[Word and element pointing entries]
>> start

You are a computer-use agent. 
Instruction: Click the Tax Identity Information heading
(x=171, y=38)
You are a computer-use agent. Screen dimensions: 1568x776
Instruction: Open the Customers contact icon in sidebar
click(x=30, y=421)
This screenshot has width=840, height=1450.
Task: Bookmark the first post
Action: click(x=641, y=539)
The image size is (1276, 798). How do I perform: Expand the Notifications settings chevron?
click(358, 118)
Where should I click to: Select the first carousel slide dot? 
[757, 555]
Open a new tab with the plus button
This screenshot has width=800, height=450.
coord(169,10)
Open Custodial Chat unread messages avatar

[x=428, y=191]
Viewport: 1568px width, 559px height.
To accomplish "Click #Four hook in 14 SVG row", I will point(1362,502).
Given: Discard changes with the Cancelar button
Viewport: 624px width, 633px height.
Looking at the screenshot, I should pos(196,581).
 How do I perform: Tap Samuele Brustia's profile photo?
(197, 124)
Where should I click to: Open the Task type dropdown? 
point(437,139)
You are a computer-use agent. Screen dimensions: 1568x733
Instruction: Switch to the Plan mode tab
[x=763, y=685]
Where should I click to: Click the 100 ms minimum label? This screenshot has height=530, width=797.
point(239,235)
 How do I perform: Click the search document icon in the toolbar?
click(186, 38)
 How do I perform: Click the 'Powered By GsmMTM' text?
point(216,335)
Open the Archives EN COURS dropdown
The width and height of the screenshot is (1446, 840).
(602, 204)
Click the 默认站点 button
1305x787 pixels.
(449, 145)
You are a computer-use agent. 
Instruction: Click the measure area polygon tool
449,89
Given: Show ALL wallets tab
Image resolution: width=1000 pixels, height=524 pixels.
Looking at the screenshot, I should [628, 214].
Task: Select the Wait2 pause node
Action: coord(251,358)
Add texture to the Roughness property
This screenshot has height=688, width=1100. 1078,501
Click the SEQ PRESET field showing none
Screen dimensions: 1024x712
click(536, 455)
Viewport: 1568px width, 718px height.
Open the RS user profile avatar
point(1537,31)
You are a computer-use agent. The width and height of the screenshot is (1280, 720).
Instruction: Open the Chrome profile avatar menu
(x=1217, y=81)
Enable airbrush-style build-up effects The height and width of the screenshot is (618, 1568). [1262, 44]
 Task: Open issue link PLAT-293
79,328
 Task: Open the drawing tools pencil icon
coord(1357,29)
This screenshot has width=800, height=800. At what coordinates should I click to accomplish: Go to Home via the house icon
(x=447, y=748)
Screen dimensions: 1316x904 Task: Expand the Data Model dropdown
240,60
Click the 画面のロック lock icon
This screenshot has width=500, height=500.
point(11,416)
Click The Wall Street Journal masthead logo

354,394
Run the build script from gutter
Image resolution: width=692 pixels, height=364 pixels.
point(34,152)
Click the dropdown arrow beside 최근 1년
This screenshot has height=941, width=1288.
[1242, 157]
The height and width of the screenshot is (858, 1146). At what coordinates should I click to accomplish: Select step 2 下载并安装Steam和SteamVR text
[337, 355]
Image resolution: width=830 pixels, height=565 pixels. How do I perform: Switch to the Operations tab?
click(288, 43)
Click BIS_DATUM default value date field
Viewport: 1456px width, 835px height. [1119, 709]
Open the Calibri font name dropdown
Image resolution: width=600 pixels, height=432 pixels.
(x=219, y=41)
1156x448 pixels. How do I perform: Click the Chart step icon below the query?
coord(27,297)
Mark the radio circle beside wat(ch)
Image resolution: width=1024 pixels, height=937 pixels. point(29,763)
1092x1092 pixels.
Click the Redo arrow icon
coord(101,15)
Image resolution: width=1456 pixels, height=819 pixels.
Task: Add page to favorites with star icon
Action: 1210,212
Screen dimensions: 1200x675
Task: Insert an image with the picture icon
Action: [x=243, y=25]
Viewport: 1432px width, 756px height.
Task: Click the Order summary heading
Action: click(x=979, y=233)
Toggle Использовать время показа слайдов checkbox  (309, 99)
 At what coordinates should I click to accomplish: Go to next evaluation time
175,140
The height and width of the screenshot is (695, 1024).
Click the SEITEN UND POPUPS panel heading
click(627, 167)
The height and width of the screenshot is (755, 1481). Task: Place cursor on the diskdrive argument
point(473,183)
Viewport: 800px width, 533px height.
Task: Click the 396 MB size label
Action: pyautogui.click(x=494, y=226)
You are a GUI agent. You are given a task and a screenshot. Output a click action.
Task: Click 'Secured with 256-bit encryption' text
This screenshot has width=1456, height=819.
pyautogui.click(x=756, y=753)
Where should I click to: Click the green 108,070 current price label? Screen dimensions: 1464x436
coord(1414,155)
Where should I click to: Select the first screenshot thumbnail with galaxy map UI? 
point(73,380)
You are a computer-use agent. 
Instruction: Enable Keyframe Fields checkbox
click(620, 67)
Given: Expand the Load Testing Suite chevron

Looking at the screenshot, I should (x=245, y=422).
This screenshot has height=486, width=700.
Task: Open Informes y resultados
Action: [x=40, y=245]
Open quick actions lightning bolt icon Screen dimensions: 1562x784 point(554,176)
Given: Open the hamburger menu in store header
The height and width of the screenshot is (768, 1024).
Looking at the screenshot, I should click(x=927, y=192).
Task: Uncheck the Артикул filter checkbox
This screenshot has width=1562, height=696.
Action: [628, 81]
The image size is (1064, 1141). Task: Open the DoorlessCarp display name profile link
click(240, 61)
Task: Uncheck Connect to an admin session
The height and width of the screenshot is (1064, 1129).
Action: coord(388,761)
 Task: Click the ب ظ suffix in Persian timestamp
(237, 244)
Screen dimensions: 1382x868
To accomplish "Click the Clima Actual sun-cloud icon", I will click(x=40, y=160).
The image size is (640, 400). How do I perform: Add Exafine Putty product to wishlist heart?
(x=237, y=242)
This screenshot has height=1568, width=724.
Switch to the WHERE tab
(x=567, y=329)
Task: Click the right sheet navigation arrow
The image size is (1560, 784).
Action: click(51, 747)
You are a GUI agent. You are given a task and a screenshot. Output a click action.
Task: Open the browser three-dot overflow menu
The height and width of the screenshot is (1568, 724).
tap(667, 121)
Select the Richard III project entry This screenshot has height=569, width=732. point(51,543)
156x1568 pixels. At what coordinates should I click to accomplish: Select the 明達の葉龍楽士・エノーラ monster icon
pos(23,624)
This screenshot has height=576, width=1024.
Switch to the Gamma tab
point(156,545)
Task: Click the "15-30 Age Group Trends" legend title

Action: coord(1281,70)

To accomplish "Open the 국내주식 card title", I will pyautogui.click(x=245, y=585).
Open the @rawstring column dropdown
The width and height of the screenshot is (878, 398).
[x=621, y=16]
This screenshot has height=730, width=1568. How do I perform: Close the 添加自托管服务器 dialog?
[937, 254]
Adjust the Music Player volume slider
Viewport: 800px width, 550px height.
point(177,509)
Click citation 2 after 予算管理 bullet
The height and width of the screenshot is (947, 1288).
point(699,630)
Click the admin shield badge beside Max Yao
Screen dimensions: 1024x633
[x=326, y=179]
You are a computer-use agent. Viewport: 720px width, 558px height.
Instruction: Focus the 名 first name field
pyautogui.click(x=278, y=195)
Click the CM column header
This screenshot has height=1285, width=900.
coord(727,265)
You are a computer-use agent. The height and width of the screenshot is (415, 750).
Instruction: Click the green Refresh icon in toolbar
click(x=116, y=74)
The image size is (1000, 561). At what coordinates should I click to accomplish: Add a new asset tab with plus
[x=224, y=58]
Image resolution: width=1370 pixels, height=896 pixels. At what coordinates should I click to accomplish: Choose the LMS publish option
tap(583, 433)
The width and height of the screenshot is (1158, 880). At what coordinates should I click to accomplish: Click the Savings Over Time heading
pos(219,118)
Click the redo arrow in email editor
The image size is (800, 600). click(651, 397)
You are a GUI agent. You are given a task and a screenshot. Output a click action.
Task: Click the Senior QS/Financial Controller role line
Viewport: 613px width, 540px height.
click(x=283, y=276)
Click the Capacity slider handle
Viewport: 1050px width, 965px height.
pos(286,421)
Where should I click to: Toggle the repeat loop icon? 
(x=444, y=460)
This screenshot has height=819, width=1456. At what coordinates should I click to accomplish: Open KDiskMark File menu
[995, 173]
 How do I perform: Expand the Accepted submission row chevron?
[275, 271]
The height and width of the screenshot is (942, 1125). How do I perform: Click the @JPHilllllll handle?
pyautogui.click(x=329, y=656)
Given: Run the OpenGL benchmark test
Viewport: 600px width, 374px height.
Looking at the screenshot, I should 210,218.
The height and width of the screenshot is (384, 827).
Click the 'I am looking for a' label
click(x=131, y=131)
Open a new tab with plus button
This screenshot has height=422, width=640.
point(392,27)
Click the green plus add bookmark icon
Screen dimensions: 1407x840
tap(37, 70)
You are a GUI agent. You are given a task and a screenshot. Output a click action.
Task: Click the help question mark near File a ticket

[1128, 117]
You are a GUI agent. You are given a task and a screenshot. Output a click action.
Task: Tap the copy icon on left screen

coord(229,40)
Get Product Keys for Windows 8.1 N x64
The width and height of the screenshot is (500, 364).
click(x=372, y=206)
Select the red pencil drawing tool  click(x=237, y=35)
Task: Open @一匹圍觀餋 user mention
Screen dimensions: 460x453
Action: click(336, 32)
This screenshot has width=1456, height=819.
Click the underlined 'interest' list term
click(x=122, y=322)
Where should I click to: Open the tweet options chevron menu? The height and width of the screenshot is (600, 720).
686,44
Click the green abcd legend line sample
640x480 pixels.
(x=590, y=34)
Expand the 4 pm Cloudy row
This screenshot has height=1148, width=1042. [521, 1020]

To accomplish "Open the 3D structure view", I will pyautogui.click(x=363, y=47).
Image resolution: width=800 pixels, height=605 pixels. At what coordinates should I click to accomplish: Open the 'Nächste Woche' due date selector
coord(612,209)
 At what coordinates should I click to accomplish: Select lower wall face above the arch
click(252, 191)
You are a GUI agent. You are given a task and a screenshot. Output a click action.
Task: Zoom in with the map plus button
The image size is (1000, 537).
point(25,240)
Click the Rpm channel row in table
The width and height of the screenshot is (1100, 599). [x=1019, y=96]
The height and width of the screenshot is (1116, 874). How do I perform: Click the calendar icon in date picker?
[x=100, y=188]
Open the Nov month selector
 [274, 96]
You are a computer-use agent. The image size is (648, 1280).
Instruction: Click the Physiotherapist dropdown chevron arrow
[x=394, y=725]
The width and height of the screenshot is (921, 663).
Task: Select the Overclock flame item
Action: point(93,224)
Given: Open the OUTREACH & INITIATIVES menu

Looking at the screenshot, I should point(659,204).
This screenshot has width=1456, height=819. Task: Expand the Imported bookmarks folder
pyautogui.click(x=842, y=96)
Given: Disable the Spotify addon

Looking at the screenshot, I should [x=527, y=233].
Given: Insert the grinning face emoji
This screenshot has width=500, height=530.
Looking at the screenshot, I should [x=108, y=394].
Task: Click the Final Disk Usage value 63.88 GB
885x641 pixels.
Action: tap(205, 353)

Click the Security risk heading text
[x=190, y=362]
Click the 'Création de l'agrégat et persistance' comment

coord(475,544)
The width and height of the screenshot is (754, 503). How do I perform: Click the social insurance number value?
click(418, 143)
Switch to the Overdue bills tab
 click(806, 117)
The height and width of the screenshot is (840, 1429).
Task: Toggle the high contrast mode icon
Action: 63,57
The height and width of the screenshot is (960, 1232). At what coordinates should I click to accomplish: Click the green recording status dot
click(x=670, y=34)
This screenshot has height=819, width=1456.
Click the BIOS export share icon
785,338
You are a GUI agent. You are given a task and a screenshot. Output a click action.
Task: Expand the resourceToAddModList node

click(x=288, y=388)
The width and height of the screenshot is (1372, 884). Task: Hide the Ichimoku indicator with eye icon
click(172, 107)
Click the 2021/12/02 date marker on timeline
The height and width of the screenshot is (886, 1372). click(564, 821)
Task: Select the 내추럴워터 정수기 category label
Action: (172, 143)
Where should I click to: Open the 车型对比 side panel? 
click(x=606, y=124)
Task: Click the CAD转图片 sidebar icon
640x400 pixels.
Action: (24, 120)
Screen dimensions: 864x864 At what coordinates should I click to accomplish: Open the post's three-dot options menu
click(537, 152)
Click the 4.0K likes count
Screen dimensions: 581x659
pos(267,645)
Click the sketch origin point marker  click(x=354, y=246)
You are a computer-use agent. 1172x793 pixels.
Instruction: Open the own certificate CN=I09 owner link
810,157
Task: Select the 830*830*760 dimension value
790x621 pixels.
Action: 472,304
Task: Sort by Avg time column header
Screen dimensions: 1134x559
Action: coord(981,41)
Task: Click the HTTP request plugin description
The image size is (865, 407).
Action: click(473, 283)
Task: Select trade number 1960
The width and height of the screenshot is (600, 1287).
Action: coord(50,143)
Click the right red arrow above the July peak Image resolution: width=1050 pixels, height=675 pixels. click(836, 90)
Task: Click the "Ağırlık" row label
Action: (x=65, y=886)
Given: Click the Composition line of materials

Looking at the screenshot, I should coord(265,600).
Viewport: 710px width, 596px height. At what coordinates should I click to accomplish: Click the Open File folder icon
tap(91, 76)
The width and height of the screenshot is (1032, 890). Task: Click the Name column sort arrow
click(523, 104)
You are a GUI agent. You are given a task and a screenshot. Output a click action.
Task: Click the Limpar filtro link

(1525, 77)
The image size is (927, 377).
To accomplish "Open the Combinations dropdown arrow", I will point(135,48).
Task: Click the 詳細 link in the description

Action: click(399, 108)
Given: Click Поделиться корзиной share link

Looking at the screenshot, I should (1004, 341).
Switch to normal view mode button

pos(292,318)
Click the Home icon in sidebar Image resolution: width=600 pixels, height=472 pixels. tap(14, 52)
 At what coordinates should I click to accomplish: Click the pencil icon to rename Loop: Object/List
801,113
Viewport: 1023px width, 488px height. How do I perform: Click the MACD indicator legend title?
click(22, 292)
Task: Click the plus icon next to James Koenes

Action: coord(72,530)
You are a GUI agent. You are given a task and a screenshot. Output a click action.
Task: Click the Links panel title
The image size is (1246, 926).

>> end

◆ **STATED PROBLEM**: Retype the part of the lines that opens with the line containing "Where should I click to: Open the tweet" and closes with the line containing "Action: tap(205, 353)", keeping every line unchanged.

◆ **EXERCISE SOLUTION**:
Where should I click to: Open the tweet options chevron menu? The height and width of the screenshot is (600, 720).
686,44
Click the green abcd legend line sample
640x480 pixels.
(x=590, y=34)
Expand the 4 pm Cloudy row
This screenshot has height=1148, width=1042. [521, 1020]

To accomplish "Open the 3D structure view", I will pyautogui.click(x=363, y=47).
Image resolution: width=800 pixels, height=605 pixels. At what coordinates should I click to accomplish: Open the 'Nächste Woche' due date selector
coord(612,209)
 At what coordinates should I click to accomplish: Select lower wall face above the arch
click(252, 191)
You are a GUI agent. You are given a task and a screenshot. Output a click action.
Task: Zoom in with the map plus button
The image size is (1000, 537).
point(25,240)
Click the Rpm channel row in table
The width and height of the screenshot is (1100, 599). [x=1019, y=96]
The height and width of the screenshot is (1116, 874). How do I perform: Click the calendar icon in date picker?
[x=100, y=188]
Open the Nov month selector
 [274, 96]
You are a computer-use agent. The image size is (648, 1280).
Instruction: Click the Physiotherapist dropdown chevron arrow
[x=394, y=725]
The width and height of the screenshot is (921, 663).
Task: Select the Overclock flame item
Action: point(93,224)
Given: Open the OUTREACH & INITIATIVES menu

Looking at the screenshot, I should point(659,204).
This screenshot has width=1456, height=819. Task: Expand the Imported bookmarks folder
pyautogui.click(x=842, y=96)
Given: Disable the Spotify addon

Looking at the screenshot, I should [x=527, y=233].
Given: Insert the grinning face emoji
This screenshot has width=500, height=530.
Looking at the screenshot, I should [x=108, y=394].
Task: Click the Final Disk Usage value 63.88 GB
885x641 pixels.
Action: tap(205, 353)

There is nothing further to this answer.